__PROBLEM TO WORK ON__. Take from the data every line in which the word "agent" is found.

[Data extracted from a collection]
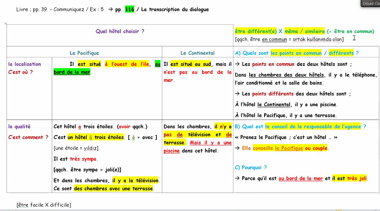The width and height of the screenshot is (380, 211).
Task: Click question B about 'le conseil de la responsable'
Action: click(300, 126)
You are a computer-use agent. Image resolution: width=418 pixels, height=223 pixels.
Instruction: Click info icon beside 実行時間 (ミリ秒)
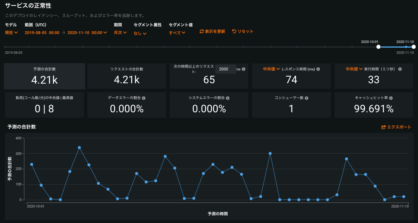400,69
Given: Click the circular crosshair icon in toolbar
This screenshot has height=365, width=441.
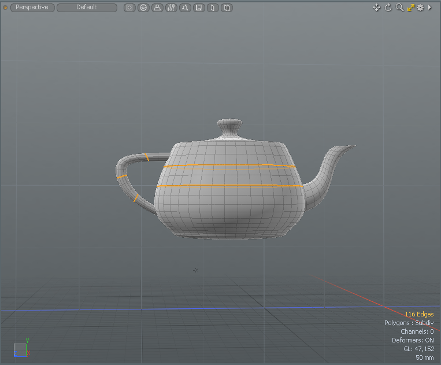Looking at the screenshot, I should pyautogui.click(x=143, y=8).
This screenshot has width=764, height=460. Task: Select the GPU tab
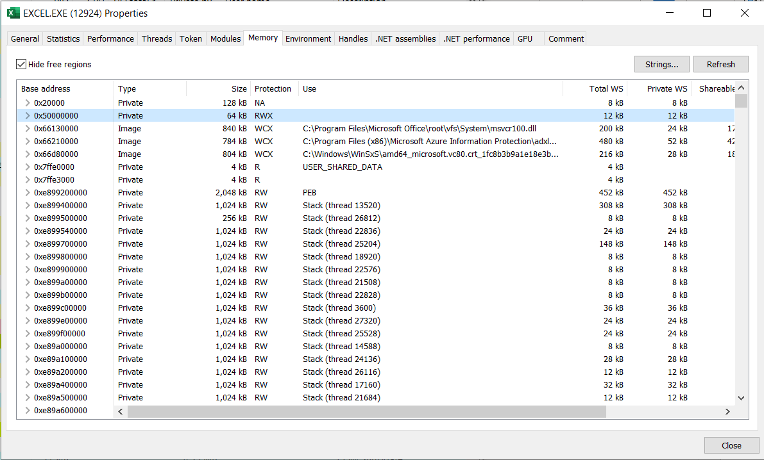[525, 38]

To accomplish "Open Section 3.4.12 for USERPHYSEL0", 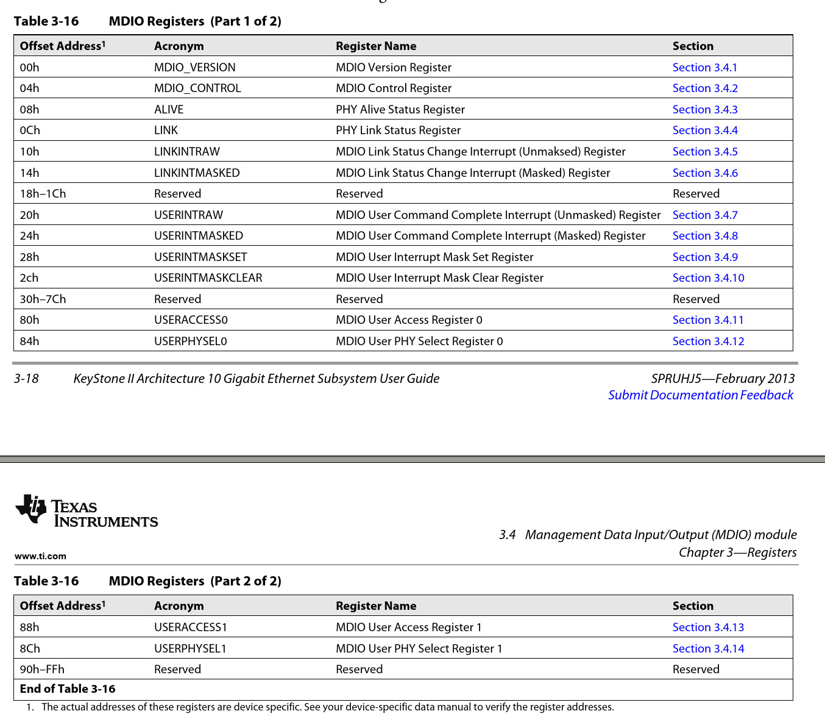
---
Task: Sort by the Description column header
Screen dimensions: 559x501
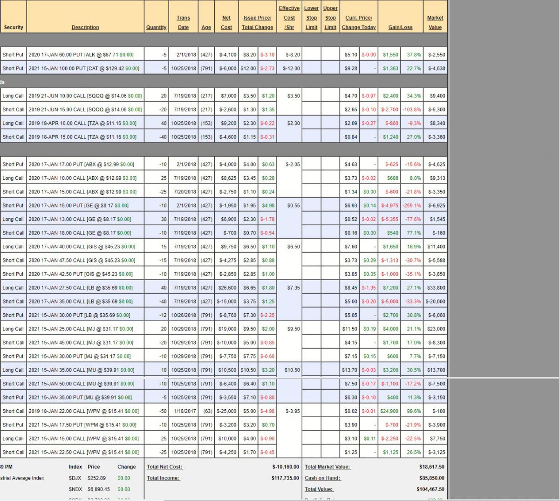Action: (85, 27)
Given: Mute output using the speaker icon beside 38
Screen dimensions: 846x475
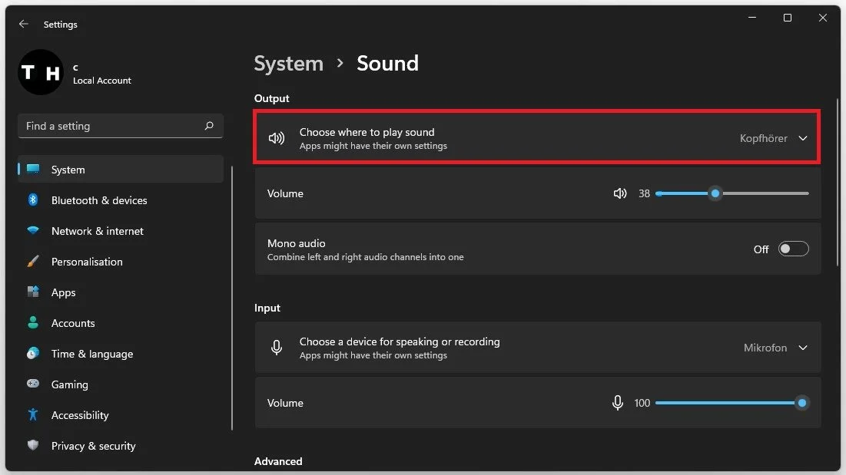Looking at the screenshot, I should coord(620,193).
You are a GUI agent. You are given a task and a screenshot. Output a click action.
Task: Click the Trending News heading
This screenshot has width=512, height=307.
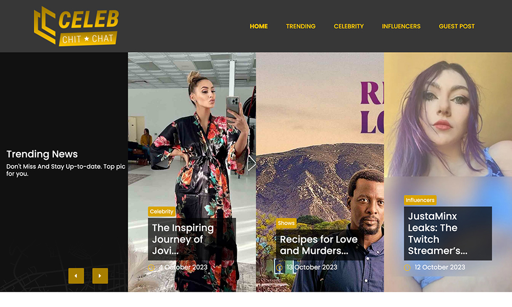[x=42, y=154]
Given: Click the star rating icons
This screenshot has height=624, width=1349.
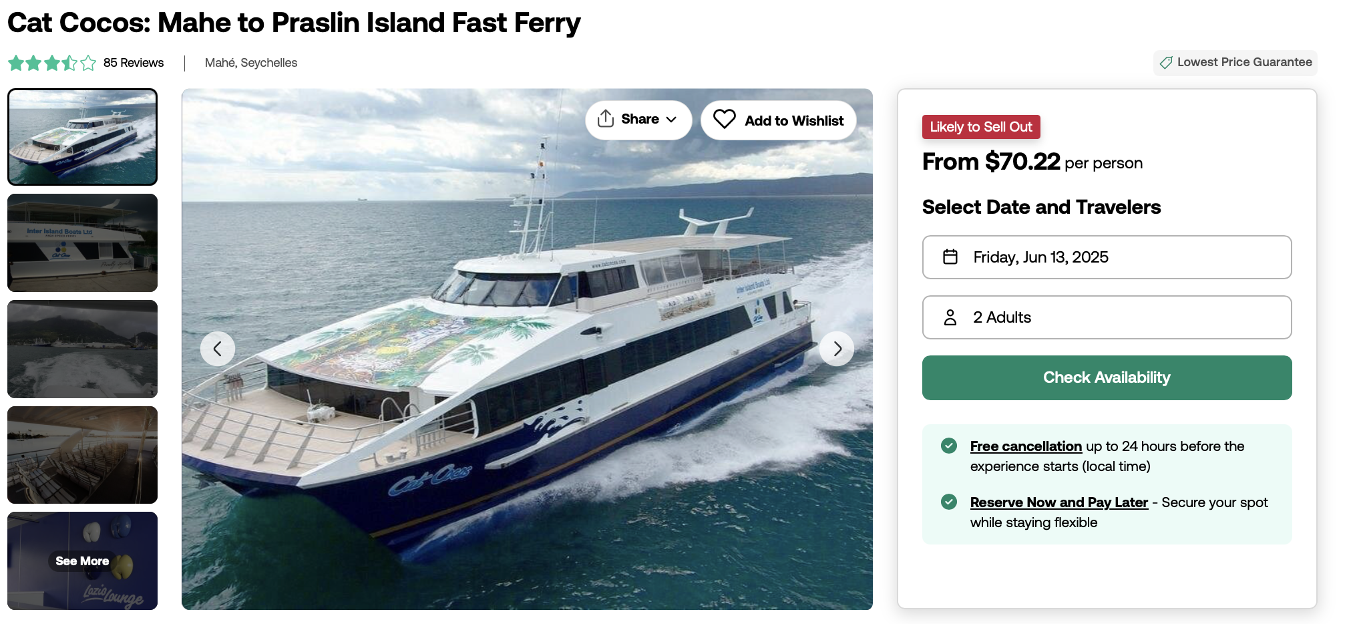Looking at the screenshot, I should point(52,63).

__TASK RESULT__.
You are a computer-use agent. Image resolution: width=418 pixels, height=223 pixels.
You are a GUI agent. You are given a task and a screenshot. Output a click action.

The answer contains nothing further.